Records shown:

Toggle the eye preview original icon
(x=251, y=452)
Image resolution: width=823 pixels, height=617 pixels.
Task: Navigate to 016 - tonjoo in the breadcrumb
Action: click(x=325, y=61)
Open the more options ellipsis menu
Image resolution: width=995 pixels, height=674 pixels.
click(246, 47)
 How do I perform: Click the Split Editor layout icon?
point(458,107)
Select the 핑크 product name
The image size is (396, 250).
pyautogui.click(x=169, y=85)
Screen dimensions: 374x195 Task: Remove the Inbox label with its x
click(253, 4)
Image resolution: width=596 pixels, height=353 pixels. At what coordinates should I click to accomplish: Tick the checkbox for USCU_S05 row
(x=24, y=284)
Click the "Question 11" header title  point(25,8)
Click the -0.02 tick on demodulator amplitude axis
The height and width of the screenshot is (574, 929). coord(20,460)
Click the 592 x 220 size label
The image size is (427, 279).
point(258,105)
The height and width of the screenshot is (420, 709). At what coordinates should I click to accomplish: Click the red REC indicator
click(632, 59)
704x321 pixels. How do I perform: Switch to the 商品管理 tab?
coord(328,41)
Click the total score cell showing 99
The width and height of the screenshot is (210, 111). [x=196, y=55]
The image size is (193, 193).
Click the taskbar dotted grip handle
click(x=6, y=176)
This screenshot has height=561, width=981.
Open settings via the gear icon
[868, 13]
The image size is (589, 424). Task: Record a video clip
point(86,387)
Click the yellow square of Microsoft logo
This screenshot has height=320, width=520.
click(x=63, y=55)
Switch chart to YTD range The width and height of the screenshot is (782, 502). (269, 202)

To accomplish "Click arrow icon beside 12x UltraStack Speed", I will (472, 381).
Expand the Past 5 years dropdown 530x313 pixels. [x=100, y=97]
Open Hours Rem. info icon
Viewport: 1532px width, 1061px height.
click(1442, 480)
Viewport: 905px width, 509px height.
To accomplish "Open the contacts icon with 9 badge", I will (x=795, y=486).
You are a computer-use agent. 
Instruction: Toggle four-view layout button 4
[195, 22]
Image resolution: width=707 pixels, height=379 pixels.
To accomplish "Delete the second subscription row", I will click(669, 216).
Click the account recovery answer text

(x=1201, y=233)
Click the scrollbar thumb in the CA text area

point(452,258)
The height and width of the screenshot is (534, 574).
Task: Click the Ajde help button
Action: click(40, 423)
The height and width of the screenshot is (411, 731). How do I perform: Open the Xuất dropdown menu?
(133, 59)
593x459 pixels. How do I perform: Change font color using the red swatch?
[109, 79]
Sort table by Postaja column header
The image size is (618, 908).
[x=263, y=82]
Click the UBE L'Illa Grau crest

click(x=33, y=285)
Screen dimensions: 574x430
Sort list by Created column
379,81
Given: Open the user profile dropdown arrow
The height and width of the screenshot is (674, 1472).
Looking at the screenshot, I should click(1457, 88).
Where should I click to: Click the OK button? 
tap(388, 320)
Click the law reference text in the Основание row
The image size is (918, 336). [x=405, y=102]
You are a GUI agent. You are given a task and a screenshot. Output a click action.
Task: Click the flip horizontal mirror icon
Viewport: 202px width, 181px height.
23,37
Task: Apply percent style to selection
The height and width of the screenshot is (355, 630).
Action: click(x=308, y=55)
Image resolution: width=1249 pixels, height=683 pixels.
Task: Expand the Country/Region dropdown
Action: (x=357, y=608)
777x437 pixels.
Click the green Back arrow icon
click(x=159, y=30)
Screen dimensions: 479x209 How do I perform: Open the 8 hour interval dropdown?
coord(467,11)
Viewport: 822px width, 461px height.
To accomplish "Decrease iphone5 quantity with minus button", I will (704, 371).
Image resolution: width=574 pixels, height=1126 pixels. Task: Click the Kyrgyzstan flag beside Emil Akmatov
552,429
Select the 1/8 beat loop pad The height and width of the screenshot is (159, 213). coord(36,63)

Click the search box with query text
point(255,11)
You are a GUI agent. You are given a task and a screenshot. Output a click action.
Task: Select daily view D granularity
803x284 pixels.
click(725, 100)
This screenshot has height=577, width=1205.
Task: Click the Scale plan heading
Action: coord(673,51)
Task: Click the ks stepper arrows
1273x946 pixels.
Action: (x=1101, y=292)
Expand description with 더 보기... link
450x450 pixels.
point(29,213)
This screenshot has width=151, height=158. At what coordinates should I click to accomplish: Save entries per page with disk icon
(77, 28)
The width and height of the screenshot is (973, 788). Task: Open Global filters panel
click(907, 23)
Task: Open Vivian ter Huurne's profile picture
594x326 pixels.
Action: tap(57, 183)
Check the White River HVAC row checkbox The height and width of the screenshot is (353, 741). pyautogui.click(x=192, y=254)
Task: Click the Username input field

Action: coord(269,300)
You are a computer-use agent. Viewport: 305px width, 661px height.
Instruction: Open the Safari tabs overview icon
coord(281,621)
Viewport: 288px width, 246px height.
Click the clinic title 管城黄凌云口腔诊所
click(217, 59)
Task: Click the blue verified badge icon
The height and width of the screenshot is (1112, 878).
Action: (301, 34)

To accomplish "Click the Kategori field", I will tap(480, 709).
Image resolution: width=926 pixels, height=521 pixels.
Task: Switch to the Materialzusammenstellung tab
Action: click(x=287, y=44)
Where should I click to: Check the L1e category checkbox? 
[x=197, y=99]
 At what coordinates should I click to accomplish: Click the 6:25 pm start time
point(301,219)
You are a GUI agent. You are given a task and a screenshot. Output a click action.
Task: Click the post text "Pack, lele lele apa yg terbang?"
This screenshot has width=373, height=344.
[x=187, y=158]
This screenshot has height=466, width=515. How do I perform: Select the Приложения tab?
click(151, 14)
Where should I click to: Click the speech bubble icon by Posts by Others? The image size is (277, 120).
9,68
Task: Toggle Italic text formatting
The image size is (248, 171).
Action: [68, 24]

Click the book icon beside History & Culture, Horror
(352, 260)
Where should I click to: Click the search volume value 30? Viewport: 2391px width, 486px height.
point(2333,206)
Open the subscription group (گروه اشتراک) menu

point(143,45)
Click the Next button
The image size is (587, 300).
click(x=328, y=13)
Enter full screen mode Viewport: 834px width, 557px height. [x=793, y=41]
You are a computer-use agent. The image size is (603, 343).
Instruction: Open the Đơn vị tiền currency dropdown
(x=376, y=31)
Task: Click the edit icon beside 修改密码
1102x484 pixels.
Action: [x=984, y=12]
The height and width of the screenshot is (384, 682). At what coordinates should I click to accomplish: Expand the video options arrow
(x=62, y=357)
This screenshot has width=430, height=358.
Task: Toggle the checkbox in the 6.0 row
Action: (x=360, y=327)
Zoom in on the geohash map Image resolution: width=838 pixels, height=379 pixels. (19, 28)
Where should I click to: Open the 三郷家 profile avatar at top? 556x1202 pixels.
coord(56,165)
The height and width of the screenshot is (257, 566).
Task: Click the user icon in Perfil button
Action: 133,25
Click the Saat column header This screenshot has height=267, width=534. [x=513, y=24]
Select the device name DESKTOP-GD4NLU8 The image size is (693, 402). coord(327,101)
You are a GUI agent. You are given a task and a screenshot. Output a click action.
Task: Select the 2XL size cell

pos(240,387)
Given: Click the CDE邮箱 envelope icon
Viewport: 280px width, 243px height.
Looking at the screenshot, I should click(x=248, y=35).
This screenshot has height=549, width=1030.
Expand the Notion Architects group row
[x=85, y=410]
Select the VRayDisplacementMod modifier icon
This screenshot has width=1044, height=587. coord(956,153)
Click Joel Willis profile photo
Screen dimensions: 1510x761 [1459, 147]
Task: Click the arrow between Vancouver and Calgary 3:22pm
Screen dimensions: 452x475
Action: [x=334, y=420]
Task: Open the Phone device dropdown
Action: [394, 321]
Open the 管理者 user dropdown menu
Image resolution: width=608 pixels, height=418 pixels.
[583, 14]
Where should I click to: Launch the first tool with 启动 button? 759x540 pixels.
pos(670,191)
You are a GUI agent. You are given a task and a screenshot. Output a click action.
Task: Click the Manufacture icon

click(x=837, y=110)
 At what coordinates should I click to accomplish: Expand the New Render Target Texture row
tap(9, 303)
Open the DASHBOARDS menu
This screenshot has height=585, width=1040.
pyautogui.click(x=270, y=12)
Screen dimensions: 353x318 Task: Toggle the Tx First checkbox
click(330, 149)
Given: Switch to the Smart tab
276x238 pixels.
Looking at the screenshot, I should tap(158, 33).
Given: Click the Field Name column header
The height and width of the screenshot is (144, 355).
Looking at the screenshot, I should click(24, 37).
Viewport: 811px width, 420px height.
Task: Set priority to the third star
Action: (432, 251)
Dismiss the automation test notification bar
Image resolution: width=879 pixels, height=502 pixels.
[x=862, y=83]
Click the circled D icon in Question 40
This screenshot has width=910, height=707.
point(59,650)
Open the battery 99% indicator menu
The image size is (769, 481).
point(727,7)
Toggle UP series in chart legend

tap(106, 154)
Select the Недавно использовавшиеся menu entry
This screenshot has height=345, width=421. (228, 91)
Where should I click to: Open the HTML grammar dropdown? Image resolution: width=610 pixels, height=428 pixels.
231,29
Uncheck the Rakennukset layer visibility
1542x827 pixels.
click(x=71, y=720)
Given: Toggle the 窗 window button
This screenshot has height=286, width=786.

Aim of the task: Only the lines from the one with "Dismiss the automation test notification bar" through the last line of the material above are to be duplicated, exactly and with both ends kept.

Output of the task:
Dismiss the automation test notification bar
Image resolution: width=879 pixels, height=502 pixels.
[x=862, y=83]
Click the circled D icon in Question 40
This screenshot has width=910, height=707.
point(59,650)
Open the battery 99% indicator menu
The image size is (769, 481).
point(727,7)
Toggle UP series in chart legend

tap(106, 154)
Select the Недавно использовавшиеся menu entry
This screenshot has height=345, width=421. (228, 91)
Where should I click to: Open the HTML grammar dropdown? Image resolution: width=610 pixels, height=428 pixels.
231,29
Uncheck the Rakennukset layer visibility
1542x827 pixels.
click(x=71, y=720)
Given: Toggle the 窗 window button
This screenshot has height=286, width=786.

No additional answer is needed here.